Saved entries
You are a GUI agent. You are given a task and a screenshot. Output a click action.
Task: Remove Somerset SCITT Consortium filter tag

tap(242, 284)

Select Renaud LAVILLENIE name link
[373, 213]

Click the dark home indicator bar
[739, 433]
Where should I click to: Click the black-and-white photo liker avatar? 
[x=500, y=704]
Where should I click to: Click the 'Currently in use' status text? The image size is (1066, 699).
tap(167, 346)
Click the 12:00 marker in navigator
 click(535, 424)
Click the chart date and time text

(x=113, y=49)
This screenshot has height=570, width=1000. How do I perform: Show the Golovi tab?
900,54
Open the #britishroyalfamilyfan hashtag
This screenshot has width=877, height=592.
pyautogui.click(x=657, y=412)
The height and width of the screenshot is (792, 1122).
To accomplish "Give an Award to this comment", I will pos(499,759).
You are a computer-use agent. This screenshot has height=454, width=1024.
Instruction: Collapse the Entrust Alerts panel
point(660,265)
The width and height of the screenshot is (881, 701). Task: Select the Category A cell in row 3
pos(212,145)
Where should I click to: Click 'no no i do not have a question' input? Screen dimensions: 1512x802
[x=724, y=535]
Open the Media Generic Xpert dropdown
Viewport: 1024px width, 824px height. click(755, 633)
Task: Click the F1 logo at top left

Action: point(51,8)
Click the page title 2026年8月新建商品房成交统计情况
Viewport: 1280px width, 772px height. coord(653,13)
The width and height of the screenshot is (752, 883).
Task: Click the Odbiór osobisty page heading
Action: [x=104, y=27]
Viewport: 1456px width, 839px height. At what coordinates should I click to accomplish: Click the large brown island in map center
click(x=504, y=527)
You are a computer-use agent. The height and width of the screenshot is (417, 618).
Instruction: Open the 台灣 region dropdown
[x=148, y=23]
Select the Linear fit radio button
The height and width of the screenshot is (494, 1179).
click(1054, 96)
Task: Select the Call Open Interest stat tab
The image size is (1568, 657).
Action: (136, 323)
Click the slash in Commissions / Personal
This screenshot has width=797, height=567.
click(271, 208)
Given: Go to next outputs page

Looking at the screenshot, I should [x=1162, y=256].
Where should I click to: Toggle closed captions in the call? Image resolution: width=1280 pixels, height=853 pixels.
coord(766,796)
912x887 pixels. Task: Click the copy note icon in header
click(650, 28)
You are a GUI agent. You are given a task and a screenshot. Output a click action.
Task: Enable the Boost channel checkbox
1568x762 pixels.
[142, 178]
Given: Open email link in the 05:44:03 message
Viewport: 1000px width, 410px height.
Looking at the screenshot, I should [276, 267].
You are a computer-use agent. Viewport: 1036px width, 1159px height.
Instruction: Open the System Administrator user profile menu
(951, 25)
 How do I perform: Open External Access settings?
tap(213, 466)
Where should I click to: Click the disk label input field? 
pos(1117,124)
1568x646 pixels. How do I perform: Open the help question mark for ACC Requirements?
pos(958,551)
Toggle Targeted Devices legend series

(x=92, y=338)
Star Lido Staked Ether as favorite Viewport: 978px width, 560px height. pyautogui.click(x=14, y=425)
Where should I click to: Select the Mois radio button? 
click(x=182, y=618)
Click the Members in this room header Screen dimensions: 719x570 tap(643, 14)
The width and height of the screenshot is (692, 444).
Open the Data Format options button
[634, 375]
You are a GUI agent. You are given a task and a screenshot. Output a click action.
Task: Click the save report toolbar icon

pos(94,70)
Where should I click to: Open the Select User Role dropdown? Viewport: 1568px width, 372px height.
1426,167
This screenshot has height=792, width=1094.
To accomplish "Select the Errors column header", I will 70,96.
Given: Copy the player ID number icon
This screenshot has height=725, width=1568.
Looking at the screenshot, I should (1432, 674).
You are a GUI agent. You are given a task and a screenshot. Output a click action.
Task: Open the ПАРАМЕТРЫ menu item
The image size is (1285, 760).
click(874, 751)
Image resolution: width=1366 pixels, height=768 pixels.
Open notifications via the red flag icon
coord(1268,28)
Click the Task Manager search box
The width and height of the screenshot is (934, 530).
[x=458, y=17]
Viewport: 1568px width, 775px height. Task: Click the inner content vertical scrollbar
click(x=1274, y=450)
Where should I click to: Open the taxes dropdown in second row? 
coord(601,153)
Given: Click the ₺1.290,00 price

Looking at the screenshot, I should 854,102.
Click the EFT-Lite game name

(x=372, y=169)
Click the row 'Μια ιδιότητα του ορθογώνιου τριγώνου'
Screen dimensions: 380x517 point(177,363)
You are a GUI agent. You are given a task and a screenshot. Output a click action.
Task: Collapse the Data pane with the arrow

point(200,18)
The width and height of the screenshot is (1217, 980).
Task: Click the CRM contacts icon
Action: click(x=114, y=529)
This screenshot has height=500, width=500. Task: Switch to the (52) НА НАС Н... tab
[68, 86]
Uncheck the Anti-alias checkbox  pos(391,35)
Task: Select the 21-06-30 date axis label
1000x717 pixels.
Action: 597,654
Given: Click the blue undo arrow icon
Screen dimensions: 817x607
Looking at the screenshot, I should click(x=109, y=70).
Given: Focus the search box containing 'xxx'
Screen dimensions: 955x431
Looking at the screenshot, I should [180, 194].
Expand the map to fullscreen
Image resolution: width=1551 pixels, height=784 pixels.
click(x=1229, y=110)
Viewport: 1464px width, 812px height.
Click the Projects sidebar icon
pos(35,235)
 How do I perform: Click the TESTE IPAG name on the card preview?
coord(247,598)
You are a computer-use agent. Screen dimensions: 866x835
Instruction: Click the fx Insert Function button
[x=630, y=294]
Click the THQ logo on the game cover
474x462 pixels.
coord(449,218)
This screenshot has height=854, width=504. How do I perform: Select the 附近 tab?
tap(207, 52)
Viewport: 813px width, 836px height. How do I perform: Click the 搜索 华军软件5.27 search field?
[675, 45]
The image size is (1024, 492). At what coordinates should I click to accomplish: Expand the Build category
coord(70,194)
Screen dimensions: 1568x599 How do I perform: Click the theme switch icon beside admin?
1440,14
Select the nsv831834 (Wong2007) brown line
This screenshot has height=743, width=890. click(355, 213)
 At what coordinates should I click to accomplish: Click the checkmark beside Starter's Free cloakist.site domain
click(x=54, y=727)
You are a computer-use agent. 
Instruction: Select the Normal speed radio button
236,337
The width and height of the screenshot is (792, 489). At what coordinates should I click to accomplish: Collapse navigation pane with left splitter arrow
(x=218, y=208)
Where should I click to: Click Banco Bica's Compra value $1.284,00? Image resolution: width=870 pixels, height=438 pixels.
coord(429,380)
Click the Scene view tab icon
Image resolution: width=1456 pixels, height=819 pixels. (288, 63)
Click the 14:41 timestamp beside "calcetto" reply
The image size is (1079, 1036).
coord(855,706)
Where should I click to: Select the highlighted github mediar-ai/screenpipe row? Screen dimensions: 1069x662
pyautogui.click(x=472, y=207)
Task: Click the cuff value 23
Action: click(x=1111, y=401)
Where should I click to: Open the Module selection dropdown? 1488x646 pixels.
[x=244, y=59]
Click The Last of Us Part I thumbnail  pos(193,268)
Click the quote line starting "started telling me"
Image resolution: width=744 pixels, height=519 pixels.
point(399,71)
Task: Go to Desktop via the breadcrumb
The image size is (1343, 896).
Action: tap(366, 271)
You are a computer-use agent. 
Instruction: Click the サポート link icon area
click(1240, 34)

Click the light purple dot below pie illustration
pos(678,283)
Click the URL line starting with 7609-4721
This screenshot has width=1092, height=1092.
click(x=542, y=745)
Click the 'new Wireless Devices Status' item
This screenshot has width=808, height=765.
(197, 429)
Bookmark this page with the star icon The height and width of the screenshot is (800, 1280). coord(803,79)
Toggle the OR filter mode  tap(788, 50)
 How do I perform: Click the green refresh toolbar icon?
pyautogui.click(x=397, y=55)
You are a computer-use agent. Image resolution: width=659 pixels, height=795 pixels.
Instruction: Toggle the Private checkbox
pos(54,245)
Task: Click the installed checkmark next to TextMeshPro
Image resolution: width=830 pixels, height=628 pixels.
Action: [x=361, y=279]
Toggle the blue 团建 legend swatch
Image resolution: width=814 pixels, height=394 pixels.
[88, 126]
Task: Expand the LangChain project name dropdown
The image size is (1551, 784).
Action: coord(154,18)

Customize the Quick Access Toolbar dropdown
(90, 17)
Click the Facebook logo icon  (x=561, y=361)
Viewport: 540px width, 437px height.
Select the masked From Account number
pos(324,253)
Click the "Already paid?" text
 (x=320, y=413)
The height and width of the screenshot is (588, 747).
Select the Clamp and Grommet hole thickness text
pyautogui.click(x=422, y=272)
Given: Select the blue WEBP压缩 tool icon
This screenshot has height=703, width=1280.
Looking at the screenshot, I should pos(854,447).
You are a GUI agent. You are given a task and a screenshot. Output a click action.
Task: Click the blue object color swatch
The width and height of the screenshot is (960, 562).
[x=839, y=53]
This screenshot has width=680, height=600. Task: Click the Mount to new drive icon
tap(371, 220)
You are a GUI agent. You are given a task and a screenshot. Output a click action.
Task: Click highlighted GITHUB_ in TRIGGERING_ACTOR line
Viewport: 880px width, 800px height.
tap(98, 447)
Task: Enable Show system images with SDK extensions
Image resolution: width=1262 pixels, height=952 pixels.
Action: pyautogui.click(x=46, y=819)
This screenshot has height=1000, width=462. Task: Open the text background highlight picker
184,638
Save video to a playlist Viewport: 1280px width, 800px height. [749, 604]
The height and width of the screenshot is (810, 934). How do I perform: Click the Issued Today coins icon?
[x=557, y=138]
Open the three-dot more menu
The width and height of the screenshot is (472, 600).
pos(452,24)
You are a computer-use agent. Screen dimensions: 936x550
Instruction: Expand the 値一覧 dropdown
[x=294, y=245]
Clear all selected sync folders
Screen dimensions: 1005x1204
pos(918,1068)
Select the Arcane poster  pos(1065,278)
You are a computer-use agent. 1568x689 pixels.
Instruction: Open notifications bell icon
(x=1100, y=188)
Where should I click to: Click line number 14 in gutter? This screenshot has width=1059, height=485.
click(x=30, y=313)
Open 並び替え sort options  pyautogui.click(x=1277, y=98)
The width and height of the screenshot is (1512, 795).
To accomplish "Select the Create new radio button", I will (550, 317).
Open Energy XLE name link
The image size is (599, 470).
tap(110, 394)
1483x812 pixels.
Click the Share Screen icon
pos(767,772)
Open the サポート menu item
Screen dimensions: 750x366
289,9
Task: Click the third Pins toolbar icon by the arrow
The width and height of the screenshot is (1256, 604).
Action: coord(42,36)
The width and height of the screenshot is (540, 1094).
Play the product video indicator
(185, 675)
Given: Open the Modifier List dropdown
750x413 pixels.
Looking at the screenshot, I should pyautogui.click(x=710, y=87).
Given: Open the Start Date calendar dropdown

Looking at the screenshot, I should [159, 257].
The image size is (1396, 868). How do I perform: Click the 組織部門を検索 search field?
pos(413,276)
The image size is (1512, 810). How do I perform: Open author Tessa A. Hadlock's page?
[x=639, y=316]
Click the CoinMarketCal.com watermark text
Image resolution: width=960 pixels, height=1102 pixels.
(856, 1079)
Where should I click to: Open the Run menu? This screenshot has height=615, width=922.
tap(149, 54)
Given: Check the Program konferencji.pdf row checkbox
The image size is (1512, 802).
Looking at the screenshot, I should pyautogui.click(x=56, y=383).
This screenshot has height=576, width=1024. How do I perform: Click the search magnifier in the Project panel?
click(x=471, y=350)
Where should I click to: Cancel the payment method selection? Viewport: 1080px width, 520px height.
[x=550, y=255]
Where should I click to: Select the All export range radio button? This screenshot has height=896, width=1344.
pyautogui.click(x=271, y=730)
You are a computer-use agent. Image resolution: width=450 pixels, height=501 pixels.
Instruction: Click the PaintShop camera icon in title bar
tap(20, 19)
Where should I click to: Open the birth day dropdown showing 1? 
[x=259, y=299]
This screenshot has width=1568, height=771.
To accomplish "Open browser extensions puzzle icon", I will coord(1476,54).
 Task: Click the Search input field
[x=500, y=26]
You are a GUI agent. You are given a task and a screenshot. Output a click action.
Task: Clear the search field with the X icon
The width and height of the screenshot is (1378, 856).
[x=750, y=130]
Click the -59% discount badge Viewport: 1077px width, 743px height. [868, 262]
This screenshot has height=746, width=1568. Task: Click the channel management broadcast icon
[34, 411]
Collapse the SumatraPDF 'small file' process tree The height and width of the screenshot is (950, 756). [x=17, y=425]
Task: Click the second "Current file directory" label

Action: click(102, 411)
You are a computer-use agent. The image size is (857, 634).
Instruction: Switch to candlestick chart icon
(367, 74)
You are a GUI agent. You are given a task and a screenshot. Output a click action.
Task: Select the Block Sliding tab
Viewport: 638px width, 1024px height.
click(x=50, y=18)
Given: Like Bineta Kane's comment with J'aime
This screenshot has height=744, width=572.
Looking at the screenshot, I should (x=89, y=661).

INSTRUCTIONS FOR THE TASK
Your answer should be the lines of the records that include the word "Clear".

RESPONSE
Clear all selected sync folders
Task: Clear the search field with the X icon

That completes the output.